-
Type:
Task
-
Resolution: Unresolved
-
Priority:
Unknown
-
None
-
Component/s: CSOT, Retryability
-
None
-
Not Needed
Summary
The retryable writes pseudocode includes logic to return previousError when CSOT is enabled and the operation times out:
} else if (isExpired(timeoutMS)) { /* CSOT is enabled and the operation has timed out. */ throw previousError; }
(This was added in https://github.com/mongodb/specifications/commit/343ff9a3864e7141c5a056fbf19e71ca57e65740 but has no unified spec tests.)
In the pseudocode, previousError is a regular retryable write error, where currentError is a CSOT timeout error. This contradicts the CSOT requirement that CSOT errors be distinguisable:
If the timeoutMS option is set and the timeout expires, drivers MUST abort all blocking work and return control to the user with an error. This error MUST be distinguished in some way (e.g. custom exception type) to make it easier for users to detect when an operation fails due to a timeout.
We should investigate how drivers can reconcile this with CSOT:
For example, the Go Driver can use error wrapping: https://go.dev/play/p/-YicW6L9Uw6
PR thread: https://github.com/mongodb/specifications/pull/1878#discussion_r2744107118
Motivation
Who is the affected end user?
users who rely on CSOT with retryable operations. Downstream teams implementing the spec may also be affected if pseudocode is implemented 1:1.

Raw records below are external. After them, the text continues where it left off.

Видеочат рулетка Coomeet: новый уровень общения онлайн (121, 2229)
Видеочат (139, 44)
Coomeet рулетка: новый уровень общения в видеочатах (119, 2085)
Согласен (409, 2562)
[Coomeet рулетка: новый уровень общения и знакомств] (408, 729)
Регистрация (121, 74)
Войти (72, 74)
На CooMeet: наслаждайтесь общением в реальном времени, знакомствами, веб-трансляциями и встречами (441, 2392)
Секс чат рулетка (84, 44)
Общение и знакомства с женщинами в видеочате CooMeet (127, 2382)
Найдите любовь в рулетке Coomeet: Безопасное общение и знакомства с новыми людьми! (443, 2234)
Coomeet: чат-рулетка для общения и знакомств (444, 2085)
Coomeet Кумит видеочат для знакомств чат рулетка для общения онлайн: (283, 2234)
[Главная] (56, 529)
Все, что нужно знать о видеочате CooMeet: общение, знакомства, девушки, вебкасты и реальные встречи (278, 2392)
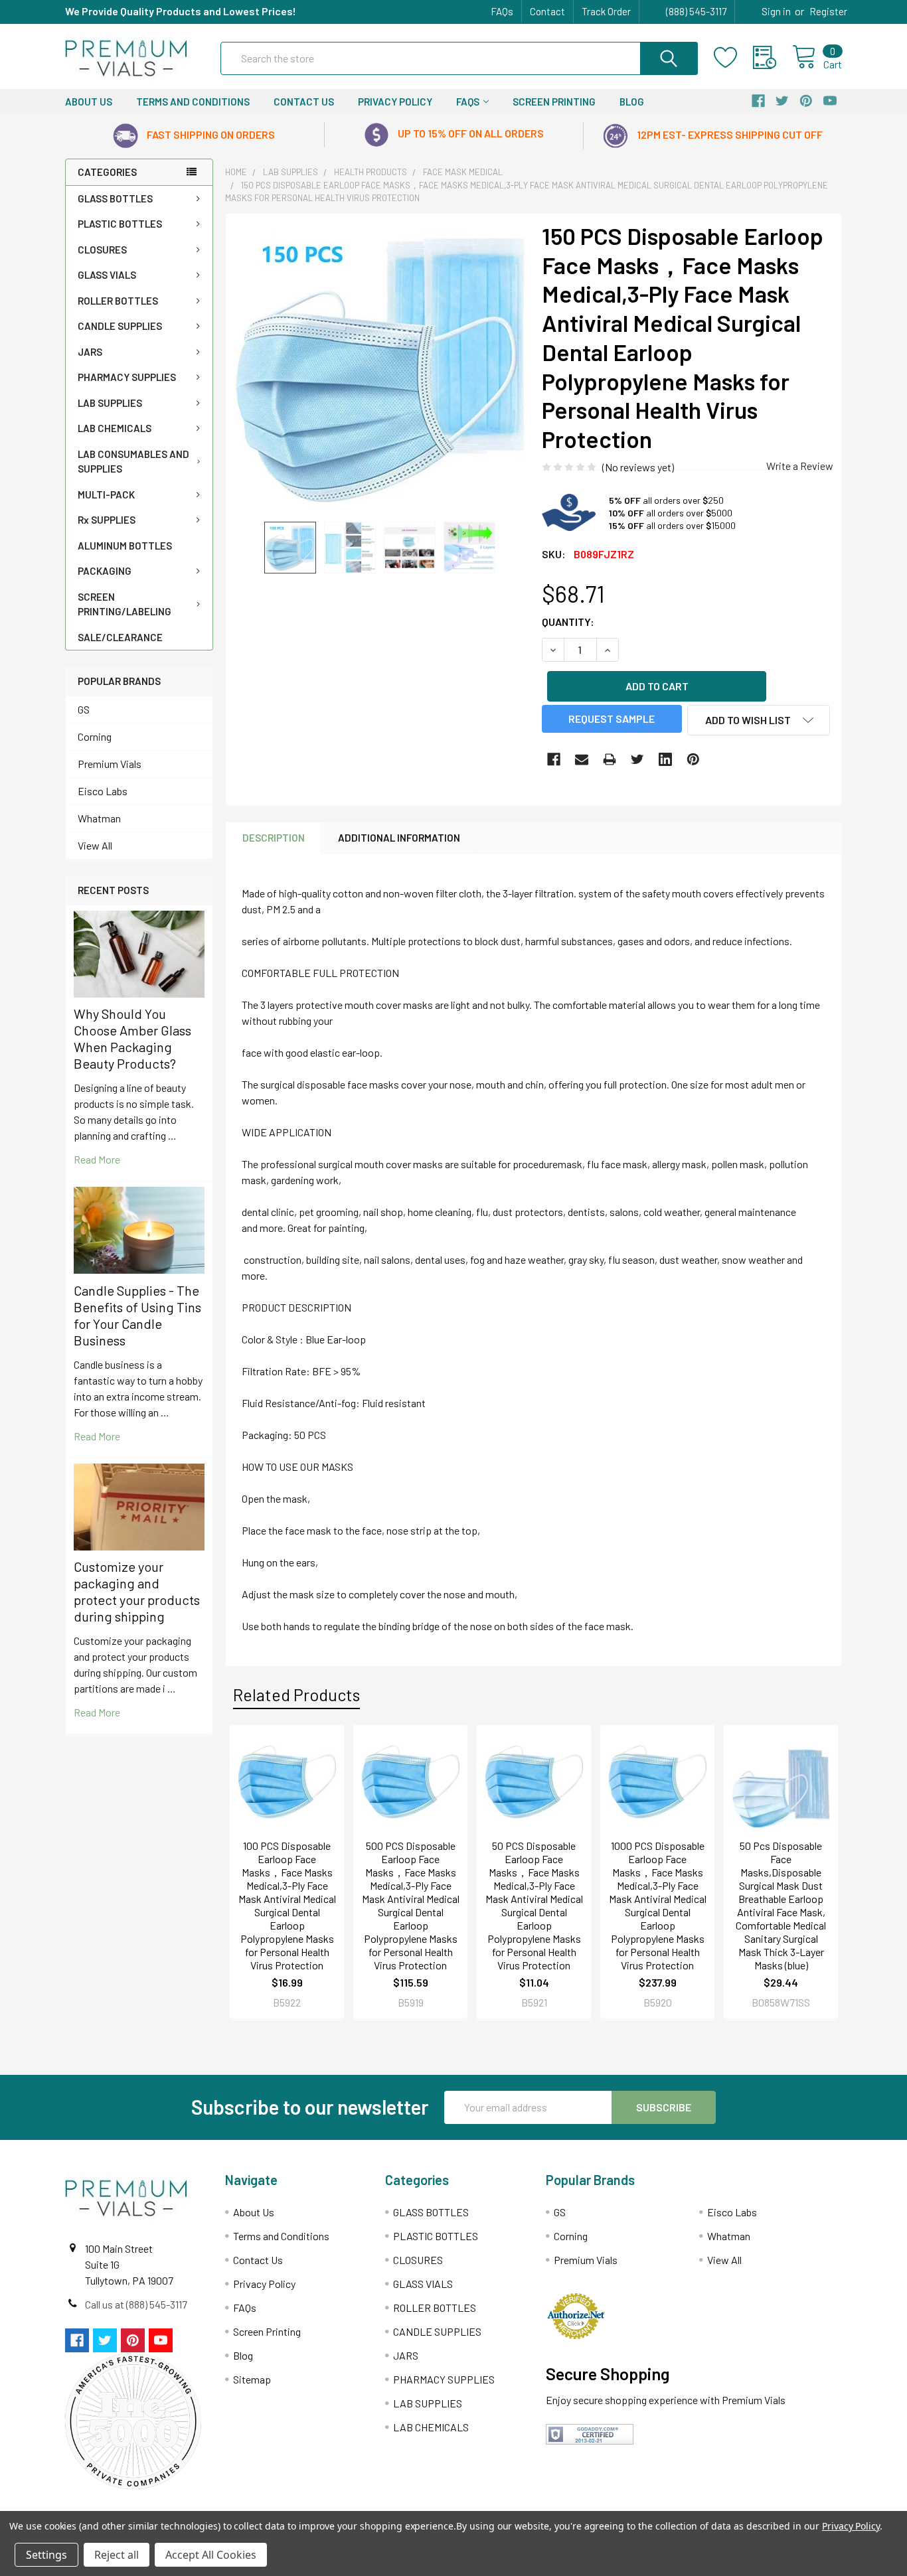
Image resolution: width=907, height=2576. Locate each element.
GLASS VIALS (107, 275)
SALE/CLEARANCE (120, 637)
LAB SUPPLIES (110, 403)
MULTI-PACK (106, 494)
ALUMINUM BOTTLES (125, 546)
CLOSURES (102, 250)
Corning (95, 736)
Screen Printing (554, 102)
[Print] (609, 759)
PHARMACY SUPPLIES (127, 377)
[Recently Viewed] (772, 57)
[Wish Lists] (733, 57)
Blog (631, 102)
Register (828, 11)
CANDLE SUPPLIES (120, 326)
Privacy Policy (395, 102)
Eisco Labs (102, 791)
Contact (547, 11)
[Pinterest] (693, 759)
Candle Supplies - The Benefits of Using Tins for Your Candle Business (137, 1315)
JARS (90, 352)
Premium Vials (109, 763)
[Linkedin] (665, 759)
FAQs (502, 11)
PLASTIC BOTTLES (120, 224)
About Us (88, 102)
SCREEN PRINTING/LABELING (124, 604)
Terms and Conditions (193, 102)
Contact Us (304, 102)
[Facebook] (554, 759)
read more (97, 1159)
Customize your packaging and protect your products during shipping (137, 1591)
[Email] (582, 759)
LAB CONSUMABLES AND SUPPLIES (133, 461)
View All (95, 845)
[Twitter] (637, 759)
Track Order (606, 11)
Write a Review (799, 465)
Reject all (116, 2554)
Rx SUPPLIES (106, 520)
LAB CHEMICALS (114, 428)
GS (84, 709)
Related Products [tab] (296, 1695)
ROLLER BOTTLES (118, 301)
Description (273, 838)
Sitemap (252, 2379)
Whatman (99, 818)
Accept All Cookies (210, 2554)
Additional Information (399, 838)
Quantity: (568, 621)
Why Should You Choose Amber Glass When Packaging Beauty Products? (132, 1038)
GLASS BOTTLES (115, 198)
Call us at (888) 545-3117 (136, 2304)
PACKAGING (104, 571)
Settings (46, 2554)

How does this affect the end user?
Users may be confused when a timeout error occurs during retry but they cannot determine the underlying cause.
How likely is it that this problem or use case will occur?

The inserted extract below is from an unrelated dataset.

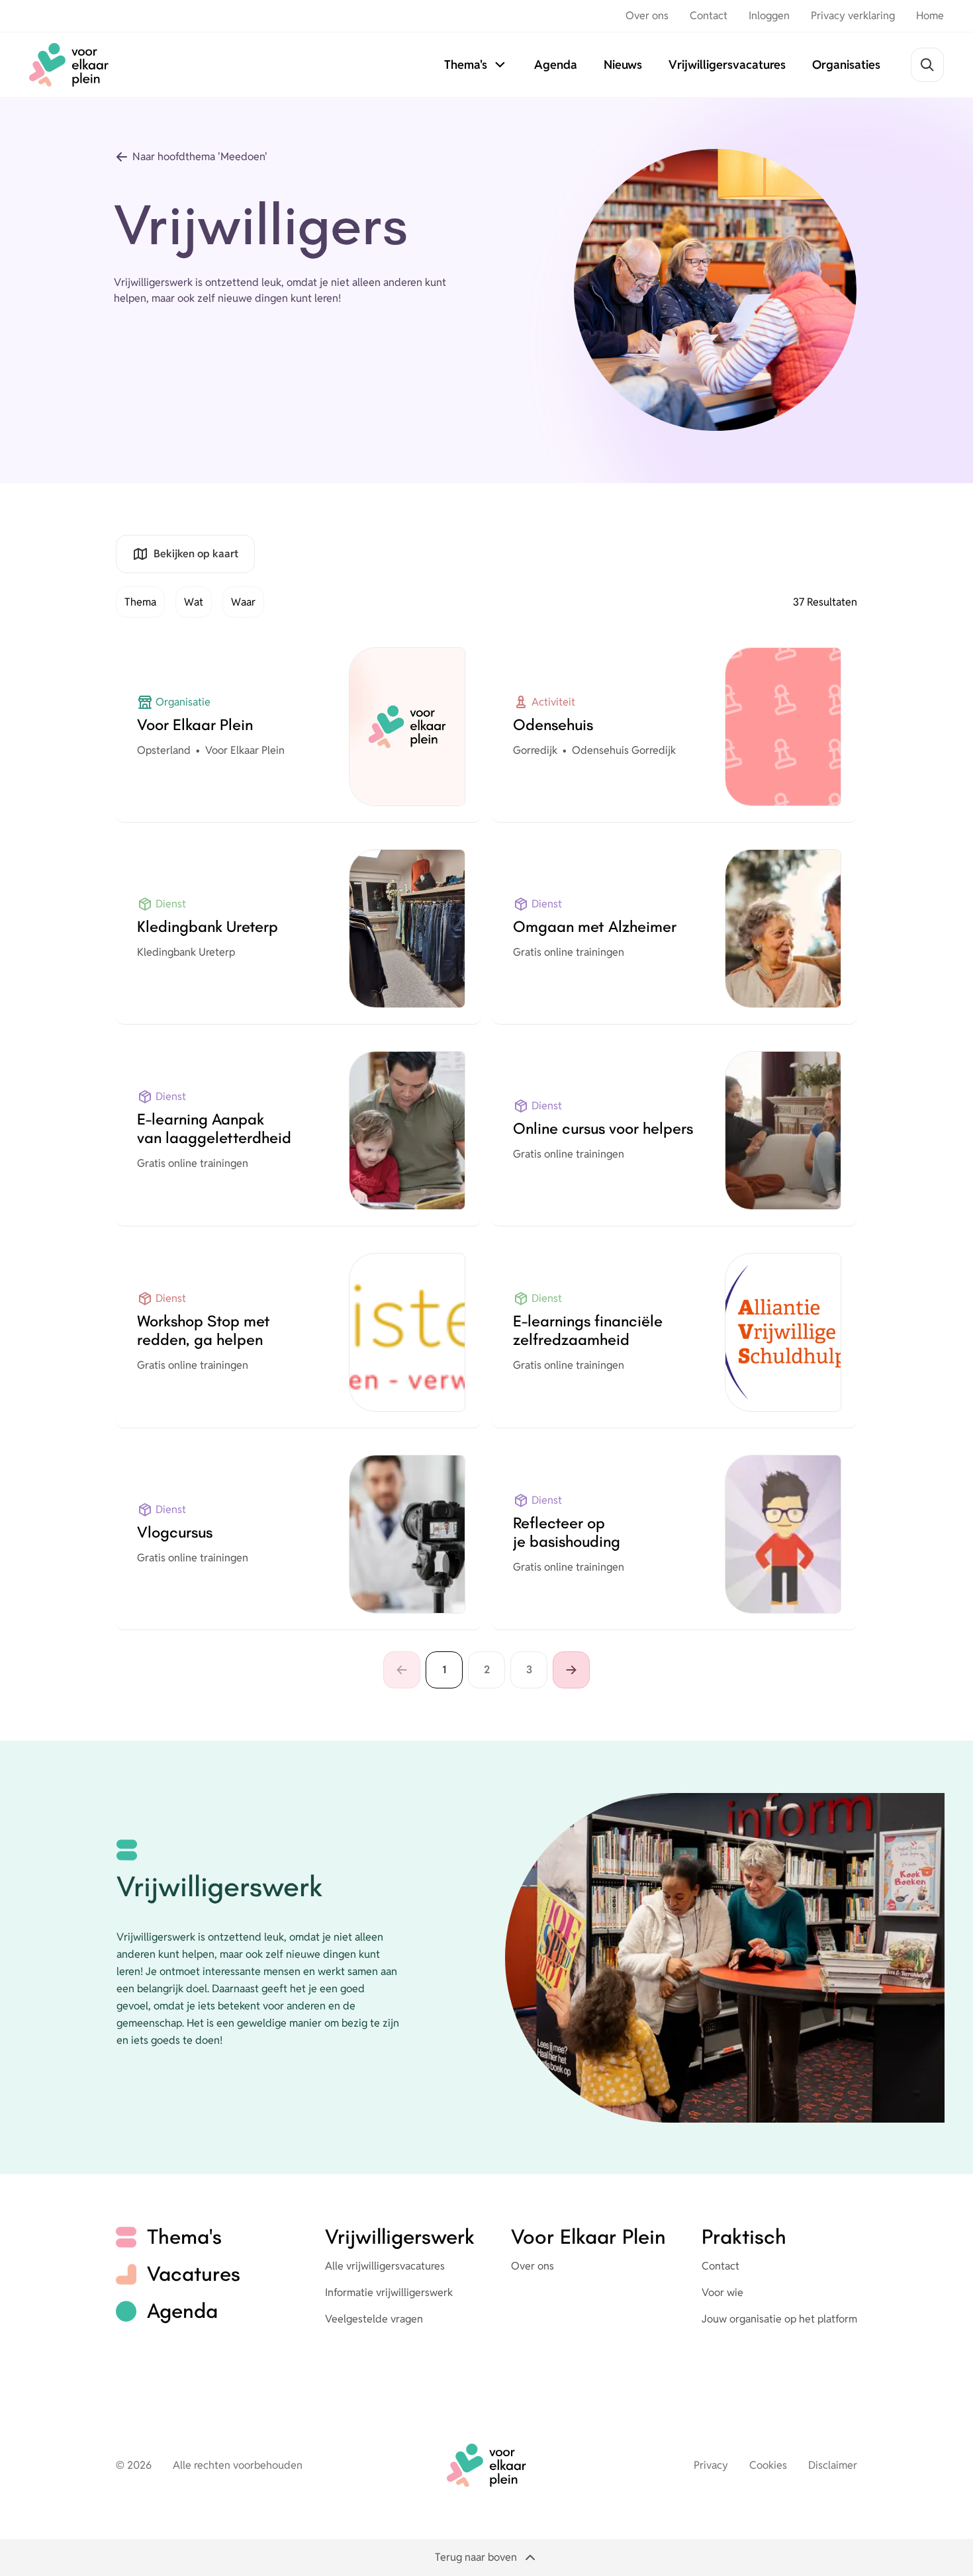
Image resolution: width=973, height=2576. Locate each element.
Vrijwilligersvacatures (727, 64)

Seems like an edge case. Requires CSOT enabled, a retryable error on the first attempt, and timeout during retry. More likely with short timeoutMS values or high-latency environments.
If the problem does occur, what are the consequences and how severe are they?
Users may have difficulty debugging failures
Is this issue urgent?
No. This is a spec clarification and test coverage gap.
Is this ticket required by a downstream team?
No.
Is this ticket only for tests?
Partially. The investigation may result in spec clarification (prose changes) and new test coverage. No functional driver changes expected unless drivers are found to be non-conformant (Node and Go Driver, for example)
Acceptance Criteria
Answer:
- Is the pseudocode reasonable?
- How should drivers implement this?
Update "drivers changes" if more is required, i.e. test / spec sinks.